■ **YOUR OBJECTIVE**
In how many lines of the entries below does "item" appear? Give only the number.

■ **PROVIDED RECORDS**
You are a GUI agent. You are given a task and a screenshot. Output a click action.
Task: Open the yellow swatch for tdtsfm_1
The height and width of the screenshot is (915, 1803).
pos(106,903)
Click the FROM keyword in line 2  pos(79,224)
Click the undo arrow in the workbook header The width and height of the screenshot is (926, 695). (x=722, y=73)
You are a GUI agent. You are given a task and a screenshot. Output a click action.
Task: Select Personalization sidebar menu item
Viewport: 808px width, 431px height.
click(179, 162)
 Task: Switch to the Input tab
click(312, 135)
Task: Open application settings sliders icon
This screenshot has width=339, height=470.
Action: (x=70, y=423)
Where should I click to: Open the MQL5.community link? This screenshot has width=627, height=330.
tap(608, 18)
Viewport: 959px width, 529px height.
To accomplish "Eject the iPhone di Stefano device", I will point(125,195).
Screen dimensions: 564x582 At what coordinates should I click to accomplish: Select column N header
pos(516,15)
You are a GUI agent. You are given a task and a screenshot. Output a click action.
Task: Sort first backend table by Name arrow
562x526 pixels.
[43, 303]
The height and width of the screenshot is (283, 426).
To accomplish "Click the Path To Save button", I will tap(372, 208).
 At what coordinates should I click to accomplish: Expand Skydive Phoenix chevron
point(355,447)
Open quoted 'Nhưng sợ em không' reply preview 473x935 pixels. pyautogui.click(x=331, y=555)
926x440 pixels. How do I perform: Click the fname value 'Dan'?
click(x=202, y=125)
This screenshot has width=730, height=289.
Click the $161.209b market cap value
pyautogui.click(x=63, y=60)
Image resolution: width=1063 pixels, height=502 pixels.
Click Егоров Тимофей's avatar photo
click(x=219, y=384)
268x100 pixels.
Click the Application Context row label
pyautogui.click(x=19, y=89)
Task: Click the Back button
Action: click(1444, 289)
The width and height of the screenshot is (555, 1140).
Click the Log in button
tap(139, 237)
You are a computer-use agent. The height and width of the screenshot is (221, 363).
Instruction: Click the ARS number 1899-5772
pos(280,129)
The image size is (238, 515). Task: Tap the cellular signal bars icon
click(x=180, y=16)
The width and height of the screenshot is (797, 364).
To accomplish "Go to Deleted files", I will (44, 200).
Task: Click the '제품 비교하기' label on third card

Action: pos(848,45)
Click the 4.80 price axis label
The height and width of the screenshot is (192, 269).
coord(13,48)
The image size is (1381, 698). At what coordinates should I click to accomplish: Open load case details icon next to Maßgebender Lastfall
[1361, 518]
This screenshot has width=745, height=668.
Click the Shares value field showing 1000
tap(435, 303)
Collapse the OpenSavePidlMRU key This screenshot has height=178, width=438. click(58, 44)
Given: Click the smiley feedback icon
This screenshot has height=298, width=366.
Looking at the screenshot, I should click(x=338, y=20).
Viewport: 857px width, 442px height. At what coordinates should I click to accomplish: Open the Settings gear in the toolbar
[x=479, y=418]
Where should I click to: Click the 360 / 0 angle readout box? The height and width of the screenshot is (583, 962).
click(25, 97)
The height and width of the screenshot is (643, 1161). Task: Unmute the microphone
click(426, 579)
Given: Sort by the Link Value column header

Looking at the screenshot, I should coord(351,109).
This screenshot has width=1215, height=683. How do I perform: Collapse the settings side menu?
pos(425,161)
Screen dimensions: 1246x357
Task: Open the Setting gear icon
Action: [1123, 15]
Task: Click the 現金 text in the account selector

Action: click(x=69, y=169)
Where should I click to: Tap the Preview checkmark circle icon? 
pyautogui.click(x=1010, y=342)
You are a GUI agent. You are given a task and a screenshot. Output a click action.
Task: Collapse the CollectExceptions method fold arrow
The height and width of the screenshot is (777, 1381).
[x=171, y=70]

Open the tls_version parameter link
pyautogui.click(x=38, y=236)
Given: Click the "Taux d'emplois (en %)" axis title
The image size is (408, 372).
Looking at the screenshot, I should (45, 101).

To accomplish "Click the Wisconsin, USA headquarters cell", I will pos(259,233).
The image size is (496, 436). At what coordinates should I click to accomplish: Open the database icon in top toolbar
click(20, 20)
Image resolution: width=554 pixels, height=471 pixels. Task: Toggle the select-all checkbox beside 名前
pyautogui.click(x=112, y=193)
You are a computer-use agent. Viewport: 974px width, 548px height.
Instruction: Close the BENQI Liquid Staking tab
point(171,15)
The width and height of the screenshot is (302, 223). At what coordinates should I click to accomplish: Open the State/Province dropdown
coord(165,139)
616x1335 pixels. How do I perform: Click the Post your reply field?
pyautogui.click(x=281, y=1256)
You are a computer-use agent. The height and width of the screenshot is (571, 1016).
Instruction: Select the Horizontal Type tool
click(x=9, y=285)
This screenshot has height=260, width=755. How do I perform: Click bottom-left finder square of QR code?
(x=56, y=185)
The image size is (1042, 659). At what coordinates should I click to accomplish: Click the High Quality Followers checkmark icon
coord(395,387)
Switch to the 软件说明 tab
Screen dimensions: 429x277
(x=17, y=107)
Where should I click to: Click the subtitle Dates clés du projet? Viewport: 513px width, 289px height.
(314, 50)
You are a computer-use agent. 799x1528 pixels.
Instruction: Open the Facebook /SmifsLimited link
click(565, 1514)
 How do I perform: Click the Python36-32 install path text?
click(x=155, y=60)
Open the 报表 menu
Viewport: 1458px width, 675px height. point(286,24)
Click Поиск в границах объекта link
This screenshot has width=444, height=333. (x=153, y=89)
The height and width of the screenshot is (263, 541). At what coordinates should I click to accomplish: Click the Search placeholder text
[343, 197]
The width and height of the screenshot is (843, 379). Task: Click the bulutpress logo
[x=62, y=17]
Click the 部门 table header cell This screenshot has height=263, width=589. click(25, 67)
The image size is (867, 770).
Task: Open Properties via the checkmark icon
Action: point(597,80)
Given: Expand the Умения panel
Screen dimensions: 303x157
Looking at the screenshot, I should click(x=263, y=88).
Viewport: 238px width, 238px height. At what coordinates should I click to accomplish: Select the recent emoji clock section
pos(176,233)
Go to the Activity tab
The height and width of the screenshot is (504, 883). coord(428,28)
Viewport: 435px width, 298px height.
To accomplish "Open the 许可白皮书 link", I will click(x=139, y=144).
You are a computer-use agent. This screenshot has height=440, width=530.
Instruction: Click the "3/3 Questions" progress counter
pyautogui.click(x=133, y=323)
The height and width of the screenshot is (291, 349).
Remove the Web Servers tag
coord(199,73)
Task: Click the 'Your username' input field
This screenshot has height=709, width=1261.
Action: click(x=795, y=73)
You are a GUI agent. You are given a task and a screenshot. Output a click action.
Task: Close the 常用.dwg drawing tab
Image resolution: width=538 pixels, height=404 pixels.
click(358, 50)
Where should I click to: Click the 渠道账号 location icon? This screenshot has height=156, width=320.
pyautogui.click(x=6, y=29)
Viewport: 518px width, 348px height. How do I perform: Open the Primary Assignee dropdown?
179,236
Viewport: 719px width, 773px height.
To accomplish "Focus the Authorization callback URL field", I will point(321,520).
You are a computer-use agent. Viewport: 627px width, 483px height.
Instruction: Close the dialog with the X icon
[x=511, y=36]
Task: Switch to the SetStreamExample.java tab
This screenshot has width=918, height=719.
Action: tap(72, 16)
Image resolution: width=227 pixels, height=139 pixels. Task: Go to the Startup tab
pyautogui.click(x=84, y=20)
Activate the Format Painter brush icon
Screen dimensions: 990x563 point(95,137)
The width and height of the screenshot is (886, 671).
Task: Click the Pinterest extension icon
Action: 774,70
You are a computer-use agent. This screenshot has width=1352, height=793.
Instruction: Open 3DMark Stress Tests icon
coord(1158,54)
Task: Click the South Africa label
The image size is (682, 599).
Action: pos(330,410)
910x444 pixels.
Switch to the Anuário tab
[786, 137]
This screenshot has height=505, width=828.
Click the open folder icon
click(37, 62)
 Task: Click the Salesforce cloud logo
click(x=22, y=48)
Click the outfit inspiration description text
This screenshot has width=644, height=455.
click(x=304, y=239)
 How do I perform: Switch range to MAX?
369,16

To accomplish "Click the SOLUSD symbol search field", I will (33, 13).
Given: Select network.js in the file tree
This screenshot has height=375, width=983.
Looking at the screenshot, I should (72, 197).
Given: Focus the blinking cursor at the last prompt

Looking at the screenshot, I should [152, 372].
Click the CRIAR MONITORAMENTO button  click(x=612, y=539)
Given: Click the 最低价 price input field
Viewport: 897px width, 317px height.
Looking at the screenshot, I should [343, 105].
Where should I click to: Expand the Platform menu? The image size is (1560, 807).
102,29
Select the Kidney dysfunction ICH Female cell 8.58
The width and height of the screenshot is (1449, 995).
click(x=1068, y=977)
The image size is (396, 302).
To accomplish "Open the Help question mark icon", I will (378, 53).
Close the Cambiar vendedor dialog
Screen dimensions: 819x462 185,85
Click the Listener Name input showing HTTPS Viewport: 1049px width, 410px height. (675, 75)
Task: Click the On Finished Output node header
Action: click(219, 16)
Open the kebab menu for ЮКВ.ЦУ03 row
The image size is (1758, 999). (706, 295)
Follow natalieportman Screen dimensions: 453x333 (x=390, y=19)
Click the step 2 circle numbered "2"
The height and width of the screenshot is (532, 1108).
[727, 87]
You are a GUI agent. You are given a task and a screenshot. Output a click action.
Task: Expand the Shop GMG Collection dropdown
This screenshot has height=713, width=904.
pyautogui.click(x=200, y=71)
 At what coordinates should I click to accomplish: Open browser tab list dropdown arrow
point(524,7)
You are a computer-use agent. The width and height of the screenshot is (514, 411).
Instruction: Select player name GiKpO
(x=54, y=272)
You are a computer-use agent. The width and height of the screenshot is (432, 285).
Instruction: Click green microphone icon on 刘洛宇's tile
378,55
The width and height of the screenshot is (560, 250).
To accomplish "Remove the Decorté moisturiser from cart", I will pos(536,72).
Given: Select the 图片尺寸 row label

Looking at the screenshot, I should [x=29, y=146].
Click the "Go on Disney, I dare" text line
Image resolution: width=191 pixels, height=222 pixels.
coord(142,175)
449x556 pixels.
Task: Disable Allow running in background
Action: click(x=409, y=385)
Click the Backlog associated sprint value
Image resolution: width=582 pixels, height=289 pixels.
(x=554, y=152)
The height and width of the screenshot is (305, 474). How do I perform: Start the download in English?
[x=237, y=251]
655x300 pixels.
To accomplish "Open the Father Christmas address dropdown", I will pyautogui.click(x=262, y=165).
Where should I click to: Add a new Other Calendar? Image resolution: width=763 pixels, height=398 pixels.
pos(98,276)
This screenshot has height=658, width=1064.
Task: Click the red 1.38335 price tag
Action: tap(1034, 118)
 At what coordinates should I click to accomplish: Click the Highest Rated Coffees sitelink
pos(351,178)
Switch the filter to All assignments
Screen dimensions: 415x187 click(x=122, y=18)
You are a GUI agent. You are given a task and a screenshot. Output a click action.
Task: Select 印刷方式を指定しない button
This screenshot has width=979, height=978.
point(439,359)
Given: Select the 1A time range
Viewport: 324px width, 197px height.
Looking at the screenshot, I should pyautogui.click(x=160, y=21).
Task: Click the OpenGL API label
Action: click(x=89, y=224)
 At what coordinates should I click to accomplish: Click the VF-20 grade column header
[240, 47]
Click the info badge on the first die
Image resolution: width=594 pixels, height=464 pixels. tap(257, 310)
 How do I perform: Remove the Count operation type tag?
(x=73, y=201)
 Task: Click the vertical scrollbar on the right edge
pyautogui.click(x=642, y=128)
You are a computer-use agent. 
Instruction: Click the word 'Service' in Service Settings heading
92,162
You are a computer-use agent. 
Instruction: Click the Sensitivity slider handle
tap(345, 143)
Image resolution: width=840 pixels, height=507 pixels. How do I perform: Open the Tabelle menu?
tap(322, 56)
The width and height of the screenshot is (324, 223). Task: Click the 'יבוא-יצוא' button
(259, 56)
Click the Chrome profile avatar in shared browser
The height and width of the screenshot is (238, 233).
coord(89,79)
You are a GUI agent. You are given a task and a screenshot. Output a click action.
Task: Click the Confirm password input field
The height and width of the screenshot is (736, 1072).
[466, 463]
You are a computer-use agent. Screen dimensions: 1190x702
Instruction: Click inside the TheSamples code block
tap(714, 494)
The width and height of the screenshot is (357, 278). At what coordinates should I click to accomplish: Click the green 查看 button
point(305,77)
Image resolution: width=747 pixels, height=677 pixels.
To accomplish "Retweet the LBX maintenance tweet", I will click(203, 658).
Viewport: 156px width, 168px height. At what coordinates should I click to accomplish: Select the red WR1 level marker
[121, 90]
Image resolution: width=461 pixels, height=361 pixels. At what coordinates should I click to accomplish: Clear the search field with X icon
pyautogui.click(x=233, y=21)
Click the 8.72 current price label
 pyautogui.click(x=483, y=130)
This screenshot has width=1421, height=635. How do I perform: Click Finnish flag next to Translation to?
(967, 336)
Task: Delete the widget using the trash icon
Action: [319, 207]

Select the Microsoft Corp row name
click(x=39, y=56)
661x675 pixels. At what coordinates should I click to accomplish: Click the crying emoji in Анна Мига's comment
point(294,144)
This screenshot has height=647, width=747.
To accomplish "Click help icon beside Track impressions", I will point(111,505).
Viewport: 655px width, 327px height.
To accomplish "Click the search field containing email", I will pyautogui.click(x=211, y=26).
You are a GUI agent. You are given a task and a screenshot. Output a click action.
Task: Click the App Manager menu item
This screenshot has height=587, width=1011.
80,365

■ **REPLY**
2